● Provided records
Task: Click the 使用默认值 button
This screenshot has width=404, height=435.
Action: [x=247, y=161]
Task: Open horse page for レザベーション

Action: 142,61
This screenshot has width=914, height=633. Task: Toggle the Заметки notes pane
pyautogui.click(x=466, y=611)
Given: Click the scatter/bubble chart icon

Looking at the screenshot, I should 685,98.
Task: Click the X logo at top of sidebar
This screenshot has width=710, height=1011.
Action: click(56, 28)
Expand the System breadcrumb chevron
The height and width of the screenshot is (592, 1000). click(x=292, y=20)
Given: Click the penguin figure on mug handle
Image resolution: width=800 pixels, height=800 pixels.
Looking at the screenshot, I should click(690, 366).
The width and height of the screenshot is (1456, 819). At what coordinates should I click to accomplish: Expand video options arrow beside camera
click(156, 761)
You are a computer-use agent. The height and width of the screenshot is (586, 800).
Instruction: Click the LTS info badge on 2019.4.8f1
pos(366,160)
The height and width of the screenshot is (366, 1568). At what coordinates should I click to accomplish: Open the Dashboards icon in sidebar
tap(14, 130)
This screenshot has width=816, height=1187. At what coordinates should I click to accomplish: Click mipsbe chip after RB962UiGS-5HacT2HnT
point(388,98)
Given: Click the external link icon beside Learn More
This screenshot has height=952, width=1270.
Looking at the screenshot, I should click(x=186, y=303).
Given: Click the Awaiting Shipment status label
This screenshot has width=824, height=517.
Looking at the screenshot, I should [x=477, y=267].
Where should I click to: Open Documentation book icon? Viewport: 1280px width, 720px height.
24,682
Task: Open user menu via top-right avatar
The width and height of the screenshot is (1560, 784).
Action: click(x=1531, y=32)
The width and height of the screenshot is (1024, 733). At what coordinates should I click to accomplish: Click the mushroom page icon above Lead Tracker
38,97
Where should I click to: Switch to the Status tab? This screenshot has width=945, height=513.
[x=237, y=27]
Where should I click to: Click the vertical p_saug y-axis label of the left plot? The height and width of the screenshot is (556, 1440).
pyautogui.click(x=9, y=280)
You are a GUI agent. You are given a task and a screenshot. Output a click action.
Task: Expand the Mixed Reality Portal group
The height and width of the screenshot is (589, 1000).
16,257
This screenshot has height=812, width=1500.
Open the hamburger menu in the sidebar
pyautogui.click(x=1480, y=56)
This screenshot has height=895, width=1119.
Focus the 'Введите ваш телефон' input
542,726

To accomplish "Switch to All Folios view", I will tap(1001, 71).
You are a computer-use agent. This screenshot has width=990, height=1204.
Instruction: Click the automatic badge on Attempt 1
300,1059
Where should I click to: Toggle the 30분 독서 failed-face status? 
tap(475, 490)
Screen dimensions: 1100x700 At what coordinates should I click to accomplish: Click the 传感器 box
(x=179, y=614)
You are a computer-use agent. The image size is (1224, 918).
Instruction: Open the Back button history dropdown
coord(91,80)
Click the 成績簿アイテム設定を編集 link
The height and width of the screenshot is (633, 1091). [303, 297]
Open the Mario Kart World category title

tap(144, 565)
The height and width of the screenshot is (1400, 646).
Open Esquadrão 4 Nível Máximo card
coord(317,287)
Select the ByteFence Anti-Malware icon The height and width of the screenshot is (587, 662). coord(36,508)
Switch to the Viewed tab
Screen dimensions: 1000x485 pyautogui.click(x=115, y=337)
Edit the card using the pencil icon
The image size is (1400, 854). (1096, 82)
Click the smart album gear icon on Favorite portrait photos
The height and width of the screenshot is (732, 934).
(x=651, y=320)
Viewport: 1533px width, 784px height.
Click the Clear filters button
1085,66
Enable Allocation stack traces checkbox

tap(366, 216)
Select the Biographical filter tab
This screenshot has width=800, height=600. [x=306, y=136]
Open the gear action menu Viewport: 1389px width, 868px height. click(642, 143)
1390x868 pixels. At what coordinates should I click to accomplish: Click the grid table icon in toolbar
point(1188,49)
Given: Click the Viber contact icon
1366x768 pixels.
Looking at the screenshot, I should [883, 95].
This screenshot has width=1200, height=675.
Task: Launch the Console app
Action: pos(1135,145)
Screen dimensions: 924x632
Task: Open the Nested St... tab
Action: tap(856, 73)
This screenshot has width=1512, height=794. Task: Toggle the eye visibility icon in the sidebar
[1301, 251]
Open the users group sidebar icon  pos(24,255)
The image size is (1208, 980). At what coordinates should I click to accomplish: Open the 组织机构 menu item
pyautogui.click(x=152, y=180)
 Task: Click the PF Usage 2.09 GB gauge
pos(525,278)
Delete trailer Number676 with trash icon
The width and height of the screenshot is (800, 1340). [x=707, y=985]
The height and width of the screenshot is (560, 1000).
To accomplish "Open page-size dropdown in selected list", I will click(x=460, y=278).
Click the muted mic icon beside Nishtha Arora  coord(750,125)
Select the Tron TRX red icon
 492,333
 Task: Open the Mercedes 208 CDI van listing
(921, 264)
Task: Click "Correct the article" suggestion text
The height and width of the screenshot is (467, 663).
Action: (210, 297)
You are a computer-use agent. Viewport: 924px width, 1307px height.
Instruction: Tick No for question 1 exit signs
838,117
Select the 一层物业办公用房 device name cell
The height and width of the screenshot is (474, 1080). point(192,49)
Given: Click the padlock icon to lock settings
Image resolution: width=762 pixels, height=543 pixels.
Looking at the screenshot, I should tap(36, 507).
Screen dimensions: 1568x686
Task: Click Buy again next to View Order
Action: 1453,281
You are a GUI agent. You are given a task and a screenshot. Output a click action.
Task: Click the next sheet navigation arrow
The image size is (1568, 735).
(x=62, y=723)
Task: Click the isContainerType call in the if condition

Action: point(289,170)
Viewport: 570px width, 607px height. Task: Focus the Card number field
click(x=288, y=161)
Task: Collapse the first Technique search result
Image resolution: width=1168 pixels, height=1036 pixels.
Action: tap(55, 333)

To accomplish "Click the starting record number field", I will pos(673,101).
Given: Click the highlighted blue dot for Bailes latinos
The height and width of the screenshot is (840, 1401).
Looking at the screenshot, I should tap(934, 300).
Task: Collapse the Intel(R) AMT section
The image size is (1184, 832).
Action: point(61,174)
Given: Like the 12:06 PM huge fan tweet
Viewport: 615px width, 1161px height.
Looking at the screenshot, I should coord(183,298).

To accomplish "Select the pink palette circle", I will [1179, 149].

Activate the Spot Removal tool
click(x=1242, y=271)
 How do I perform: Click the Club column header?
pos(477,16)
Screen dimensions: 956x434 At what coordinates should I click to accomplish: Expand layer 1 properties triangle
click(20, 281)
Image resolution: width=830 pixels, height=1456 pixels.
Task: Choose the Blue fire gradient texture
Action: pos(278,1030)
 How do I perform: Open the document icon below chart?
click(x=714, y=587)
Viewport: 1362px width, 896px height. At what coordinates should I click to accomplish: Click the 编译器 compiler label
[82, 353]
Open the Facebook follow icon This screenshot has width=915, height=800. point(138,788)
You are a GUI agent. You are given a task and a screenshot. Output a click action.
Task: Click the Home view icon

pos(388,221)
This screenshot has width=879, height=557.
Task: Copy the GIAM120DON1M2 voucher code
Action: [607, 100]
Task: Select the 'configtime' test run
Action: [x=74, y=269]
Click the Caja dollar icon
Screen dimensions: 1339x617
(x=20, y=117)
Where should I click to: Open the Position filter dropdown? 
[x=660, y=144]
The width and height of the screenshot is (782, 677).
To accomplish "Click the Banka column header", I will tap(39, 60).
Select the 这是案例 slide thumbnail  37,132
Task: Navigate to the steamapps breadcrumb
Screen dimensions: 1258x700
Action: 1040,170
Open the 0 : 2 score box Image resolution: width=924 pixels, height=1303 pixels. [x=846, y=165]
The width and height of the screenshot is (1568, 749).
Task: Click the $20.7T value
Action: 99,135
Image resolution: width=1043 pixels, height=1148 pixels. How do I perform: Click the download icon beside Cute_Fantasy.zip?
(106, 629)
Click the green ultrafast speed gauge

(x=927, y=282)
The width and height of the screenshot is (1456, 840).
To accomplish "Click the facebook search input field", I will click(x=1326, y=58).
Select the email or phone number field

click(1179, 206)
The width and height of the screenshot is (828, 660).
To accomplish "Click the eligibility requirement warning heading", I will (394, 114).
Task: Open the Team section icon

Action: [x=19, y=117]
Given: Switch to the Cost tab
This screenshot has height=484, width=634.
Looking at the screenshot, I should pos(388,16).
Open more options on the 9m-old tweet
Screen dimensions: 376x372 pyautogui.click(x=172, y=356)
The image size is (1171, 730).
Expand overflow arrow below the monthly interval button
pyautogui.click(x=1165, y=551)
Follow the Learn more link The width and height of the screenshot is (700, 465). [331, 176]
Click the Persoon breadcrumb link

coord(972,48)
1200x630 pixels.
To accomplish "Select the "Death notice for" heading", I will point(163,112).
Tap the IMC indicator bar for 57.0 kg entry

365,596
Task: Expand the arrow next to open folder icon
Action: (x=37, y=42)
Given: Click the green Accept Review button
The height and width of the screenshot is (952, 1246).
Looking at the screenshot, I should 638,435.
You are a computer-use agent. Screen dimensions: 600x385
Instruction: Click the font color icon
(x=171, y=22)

● Set task
Repeat the stretch of entries from the line containing "This screenshot has height=895, width=1119." through the line containing "tap(144, 565)", keeping every line unchanged.

● Answer to this exercise
This screenshot has height=895, width=1119.
Focus the 'Введите ваш телефон' input
542,726

To accomplish "Switch to All Folios view", I will tap(1001, 71).
You are a computer-use agent. This screenshot has width=990, height=1204.
Instruction: Click the automatic badge on Attempt 1
300,1059
Where should I click to: Toggle the 30분 독서 failed-face status? 
tap(475, 490)
Screen dimensions: 1100x700 At what coordinates should I click to accomplish: Click the 传感器 box
(x=179, y=614)
You are a computer-use agent. The image size is (1224, 918).
Instruction: Open the Back button history dropdown
coord(91,80)
Click the 成績簿アイテム設定を編集 link
The height and width of the screenshot is (633, 1091). [303, 297]
Open the Mario Kart World category title

tap(144, 565)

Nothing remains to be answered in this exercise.